Improve CUDA/HIP local argument handling #2298

EwanC · 2024-11-08T10:30:19Z

The current implementation of CUDA/HIP local memory argument handling does not update the offset of any following local memory arguments when a preceding local memory argument is set. Instead the expectation is that clearLocalSize() is called after a kernel command has been appended/enqueued which clears the vector of local memory used by each argument. Then if the local memory arguments must be reset with urKernelSetArgLocal.

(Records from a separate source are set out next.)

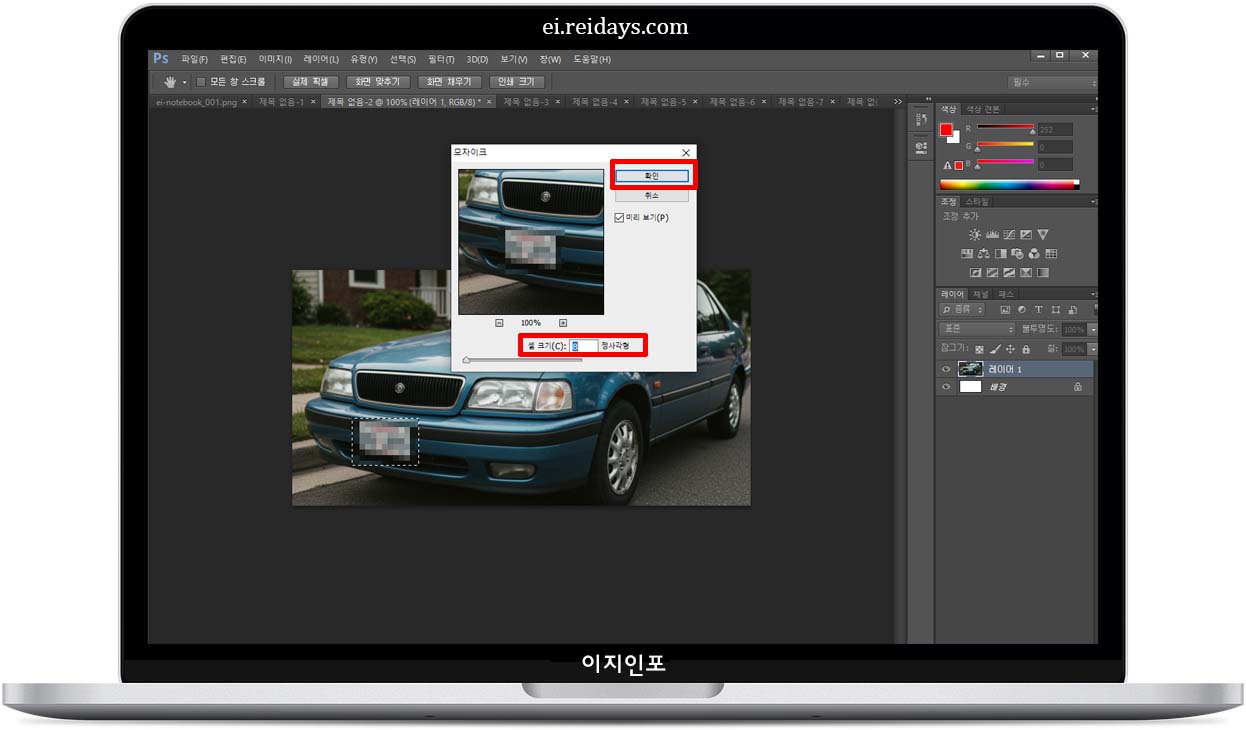Click the Levels adjustment icon
Screen dimensions: 1246x730
[x=993, y=234]
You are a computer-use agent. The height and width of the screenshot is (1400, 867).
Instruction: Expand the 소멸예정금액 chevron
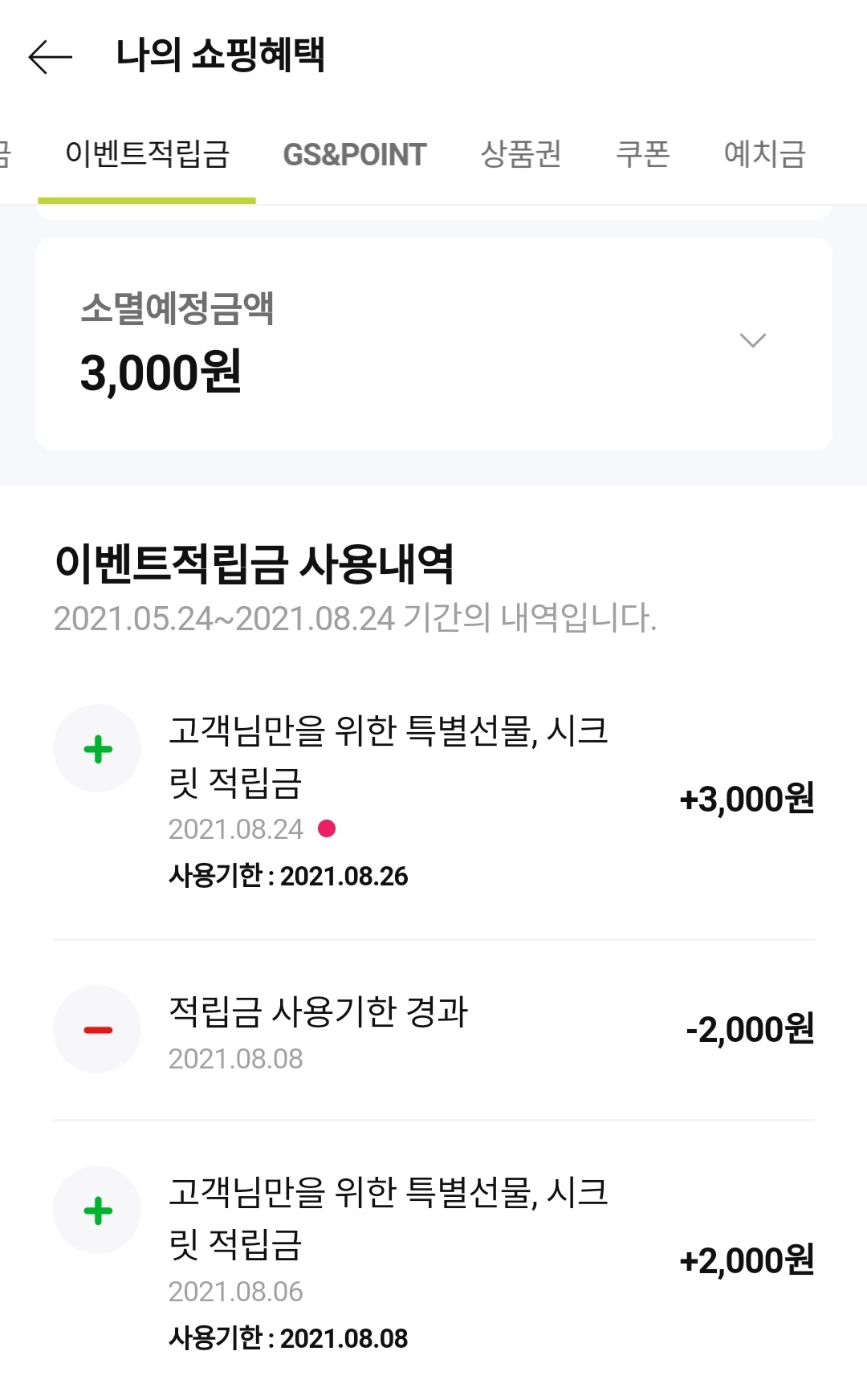point(752,340)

This implementation causes problems for command-buffer kernel command update, where a user can pass a subset of local arguments to update, without a guarantee of passing all the local arguments in each update.

In this patch the local argument of CUDA/HIP is refactored so that when a local argument is set, any local arguments which follow are updated to account of changes in size & padding. This removes the need to have a clearLocalSize() method and also for a user to have to set urKernelSetArgLocal before each kernel enqueue/append.

DPC++ PR intel/llvm#16025

Tests UR PR oneapi-src/unified-runtime#2298 with additional SYCL-Graph local memory argument E2E tests. PR also sets the `pnext` and `snext` members of `ur_exp_command_buffer_update_kernel_launch_desc_t ` which were missing when calling into UR.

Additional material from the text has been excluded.